In 2020 we expect Asian manufacturers will win a larger share of the global mass market, as they continue to move up the value chain and leverage in-house design capabilities and e-commerce platforms such as Amazon. A few have already launched products that created a buzz. Chinese manufacturer Orolay produced a winter coat that sold on Amazon for $139; the manufacturer made $5 million in sales in a month. That experience reflects a wider trend of Chinese dominance online. In the past three years, the share of Chinese sellers with more than $1 million of revenues on Amazon rose from 23 percent to 45 percent.
A significant driver of the growth of Asian manufacturer and SME fashion is consumer demand. Some of today’s consumers are less precious about brand names, and price is a vital consideration for many, particularly younger shoppers.
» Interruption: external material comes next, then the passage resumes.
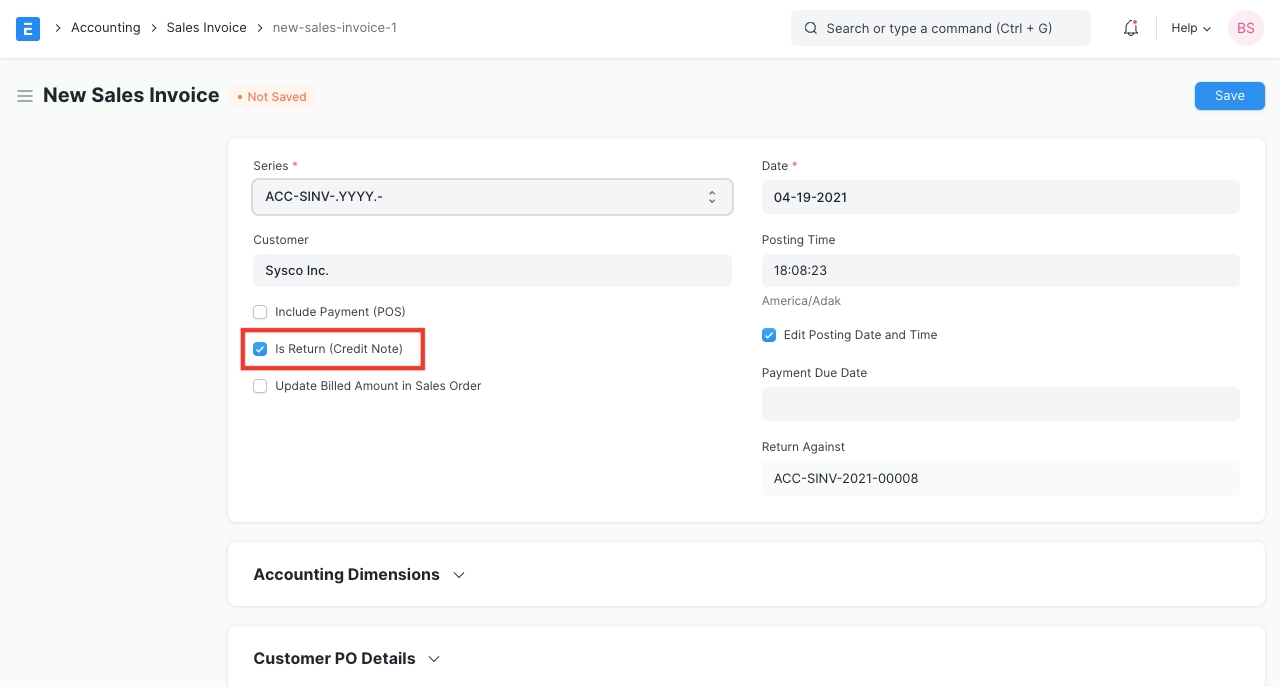The height and width of the screenshot is (687, 1280).
Task: Open the notifications bell icon
Action: [x=1131, y=28]
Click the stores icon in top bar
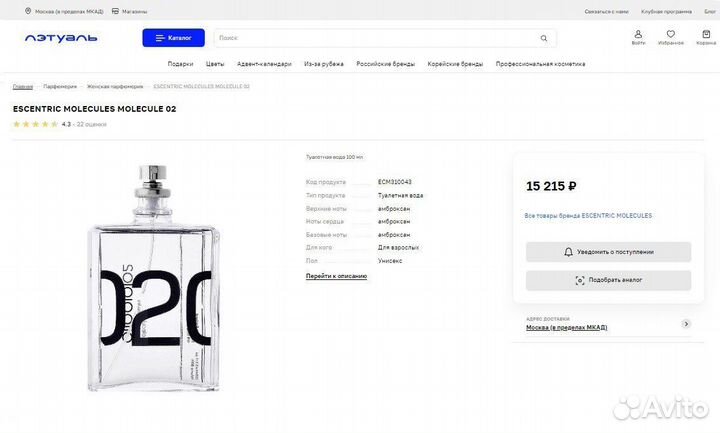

There has also been a push on infrastructure and logistics, making it easier for companies to expand beyond their home markets. To stay ahead of the game, and in some cases remain relevant, international brands need to strengthen their value propositions in the months ahead.
Trade shows have traditionally been highlights of the fashion-industry calendar, creating forums for insiders to meet, swap stories, and do deals. However, the impact of technology is changing the game, both with regard to people’s expectations and how trade shows can respond.
In a digital environment, there is arguably less value in attending a trade show in person, and data suggest, in the United States at least, that attendance may be plateauing. One challenge is that fashion seasons have shortened. Preseason orders are shifting toward open-to-buy models, and retailers are under pressure to keep their websites and windows fresh. Online meeting places, meanwhile, are gaining in popularity and producing valuable data in the process.
In 2019 trade shows fought back, experimenting with new formats and content, and opening themselves up to new audiences. Some moved to more exciting venues or created multimedia experiences, for example, to enable easy ordering or matching of buyers with brands. In the year ahead, it will be key to nurture that spirit of innovation. However, the segment’s ultimate success will be predicated on its ability to add real value for those that make the trip.
There is no stopping digital, and therefore it is common wisdom that “if it’s digital, it must be a good thing.” However, the experience of the past year shows that sometimes digital is not gold-plated. While some pure-play digital players reached “unicorn” status (a billion-dollar equity valuation), investor sentiment toward the sector was generally lukewarm.
Brands are rightly obsessed by how to make digital pay, both through more compelling customer experiences and streamlined operations. Against this background, pure online players have thrived and have attracted significant funding. Listed fashion-tech companies have traded more in line with technology companies than their fashion peers. However, looking forward, there is an arguable case for investors to take stock. The tech-focused Nasdaq index in early 2020 is trading at record highs. Many companies that recently IPOed are predicted to report negative net income in their first year on the market, and there is renewed reluctance among investors to back companies that burn a lot of cash without growing fast. Potential, in the end, is not enough.
Some of the world’s largest companies, meanwhile, are divesting themselves of e-commerce businesses; the fashion graveyard is littered with former shooting stars that fell to earth. The priorities among digital players in 2020 must be to reevaluate their business models and seek levers to boost revenues. For investors, on the other hand, it will be a case of “buyer beware.”